Reprinted from Dispatches From The Edge
Within a week, Europe will face one of the most serious challenges to democracy it has seen in many decades. On Nov. 10 Portugal's minority rightwing government will likely lose a vote of confidence, initiating a series of events that will determine whether voters in the European Union (EU) still have the right to a government of their own choosing.
The crisis was set off by the Oct. 4 elections that saw the rightwing Forward Portugal coalition, which has overseen austerity policies that have driven 20 percent of the population below the poverty line, lose its majority in the parliament to three parties on the left, the Socialist Party, the Left Bloc, and a Communist/Green alliance.
Forward Portugal, an alliance of the Social Democratic Party and the Popular Party, lost 28 seats in the election, dropping from 135 seats to 107. The left parties, meanwhile, won over 50 percent of the vote and picked up 25 seats, for a total of 122. An animal rights party won one seat.
The Portuguese parliament has 230 seats. A majority is 116 seats.
Instead of asking the left if it could form a government, however, on Oct. 23, Portuguese president Cavaco Silva -- a former prime minister for the Social Democratic Party -- reappointed the rightwing alliance's leader, Pedro Coelho as prime minister.
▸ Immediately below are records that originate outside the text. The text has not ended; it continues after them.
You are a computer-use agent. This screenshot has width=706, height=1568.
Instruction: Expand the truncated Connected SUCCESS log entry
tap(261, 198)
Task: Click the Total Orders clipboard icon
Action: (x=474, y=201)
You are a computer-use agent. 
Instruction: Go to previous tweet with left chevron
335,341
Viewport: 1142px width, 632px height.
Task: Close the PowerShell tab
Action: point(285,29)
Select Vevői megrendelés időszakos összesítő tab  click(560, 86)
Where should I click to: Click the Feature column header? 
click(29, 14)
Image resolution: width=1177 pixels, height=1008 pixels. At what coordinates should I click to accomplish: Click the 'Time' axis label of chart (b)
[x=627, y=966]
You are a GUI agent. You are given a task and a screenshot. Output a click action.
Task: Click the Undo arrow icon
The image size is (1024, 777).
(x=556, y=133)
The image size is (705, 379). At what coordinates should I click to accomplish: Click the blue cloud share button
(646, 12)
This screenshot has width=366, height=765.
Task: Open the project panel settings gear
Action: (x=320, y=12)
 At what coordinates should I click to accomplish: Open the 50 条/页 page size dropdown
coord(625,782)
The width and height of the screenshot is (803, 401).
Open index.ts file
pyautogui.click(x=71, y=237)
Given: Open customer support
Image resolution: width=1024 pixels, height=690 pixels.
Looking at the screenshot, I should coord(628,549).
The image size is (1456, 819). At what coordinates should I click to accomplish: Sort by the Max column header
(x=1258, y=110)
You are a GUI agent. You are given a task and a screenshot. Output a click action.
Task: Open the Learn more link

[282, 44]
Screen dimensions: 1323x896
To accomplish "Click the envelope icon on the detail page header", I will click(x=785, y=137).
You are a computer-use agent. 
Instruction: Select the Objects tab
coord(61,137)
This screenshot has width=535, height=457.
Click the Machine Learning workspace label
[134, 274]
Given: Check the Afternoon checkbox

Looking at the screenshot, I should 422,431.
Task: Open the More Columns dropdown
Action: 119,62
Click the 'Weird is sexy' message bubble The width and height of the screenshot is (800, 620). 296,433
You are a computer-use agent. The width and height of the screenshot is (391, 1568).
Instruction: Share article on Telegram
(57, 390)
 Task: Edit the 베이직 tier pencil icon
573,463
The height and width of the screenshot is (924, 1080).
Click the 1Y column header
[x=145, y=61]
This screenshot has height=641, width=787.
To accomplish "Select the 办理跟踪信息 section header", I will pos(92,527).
Silva went further, however, delivering an incendiary speech in which he declared that he would never appoint "anti-European forces" to run the government, and denouncing parties on the left for opposing the North Atlantic Treaty Organization (NATO) and the common currency, the euro.
"It is my duty, within the constitutional powers, to do everything possible to prevent false signals being sent to financial institutions, investors and markets," he concluded.
The speech has set off a firestorm in Portugal, one that is reverberating throughout the EU. It is one thing for the EU and its financial enforcer, the Troika -- the European Commission, the European Central Bank, and the International Monetary Fund -- to exert pressure on a country from the outside. It has done exactly that in Greece. It is quite another to say that a particular political or economic program is beyond the pale.
Portugal's austerity program, originally introduced by the Socialist Party, has impoverished the country and driven half a million young people emigrate. Unemployment, while down from its height of 17 percent, is still at 12 percent, and over 31 percent for youth. One out of five in the population is below the poverty line of $5,589 a year, and Portugal has one of the highest in income inequality in the EU. The average household income has fallen 8.9 percent since 2009. Exhausted by austerity, Portugal's voters turned against the rightwing government and turned it into a minority.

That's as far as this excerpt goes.